[Records from a data collection]
▶
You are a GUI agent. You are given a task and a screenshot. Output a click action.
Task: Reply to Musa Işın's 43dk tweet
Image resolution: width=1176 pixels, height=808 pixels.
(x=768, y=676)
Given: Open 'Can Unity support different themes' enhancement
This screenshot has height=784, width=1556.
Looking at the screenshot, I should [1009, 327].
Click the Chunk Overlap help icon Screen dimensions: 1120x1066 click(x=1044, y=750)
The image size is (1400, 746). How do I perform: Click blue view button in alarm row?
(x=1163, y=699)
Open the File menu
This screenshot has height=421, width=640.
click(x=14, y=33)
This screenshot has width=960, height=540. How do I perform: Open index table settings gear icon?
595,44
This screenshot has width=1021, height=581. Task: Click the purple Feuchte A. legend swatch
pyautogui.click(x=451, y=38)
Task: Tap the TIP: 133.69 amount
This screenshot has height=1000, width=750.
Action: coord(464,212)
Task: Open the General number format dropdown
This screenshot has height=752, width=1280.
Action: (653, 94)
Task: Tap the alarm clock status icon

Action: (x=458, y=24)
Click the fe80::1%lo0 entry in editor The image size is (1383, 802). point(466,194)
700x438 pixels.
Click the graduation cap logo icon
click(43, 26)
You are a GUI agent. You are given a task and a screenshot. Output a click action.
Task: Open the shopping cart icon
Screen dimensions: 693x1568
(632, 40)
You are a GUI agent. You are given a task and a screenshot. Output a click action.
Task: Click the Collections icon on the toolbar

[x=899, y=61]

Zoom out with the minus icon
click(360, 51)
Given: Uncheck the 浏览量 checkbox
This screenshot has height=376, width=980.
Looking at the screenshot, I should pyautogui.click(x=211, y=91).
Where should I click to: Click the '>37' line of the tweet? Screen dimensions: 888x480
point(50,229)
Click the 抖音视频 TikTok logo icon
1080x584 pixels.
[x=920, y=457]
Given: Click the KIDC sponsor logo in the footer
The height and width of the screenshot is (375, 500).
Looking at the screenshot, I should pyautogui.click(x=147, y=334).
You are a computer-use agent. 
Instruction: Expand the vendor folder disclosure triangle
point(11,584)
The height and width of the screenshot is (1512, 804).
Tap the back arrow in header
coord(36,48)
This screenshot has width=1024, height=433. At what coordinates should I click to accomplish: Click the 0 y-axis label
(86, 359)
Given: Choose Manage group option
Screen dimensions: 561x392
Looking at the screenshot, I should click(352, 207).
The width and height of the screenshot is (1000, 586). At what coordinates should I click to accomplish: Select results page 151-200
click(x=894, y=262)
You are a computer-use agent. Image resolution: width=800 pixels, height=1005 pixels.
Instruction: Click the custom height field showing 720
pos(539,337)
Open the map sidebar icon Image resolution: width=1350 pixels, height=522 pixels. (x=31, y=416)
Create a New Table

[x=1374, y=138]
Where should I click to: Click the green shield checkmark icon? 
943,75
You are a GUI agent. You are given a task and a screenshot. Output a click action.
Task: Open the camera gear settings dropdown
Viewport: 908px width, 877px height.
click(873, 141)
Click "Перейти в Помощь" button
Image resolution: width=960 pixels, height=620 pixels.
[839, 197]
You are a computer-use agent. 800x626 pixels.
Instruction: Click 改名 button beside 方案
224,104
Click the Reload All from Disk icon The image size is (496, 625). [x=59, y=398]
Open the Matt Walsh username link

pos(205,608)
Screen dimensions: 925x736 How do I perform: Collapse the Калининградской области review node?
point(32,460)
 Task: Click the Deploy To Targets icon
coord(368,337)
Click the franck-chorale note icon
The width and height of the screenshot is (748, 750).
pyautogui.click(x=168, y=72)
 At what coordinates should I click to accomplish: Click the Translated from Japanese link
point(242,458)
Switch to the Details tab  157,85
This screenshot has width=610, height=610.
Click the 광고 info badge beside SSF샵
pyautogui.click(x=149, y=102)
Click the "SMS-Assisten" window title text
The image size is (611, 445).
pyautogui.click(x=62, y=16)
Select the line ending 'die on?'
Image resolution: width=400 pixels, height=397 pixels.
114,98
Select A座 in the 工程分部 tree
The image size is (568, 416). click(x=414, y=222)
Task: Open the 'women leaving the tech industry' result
◀
PROBLEM TO WORK ON:
Starting with the line that contains "Click the 광고 info badge beside SSF샵", restate every line through the end of the records above, exactly and with no other lines.

TASK RESPONSE:
Click the 광고 info badge beside SSF샵
pyautogui.click(x=149, y=102)
Click the "SMS-Assisten" window title text
The image size is (611, 445).
pyautogui.click(x=62, y=16)
Select the line ending 'die on?'
Image resolution: width=400 pixels, height=397 pixels.
114,98
Select A座 in the 工程分部 tree
The image size is (568, 416). click(x=414, y=222)
Task: Open the 'women leaving the tech industry' result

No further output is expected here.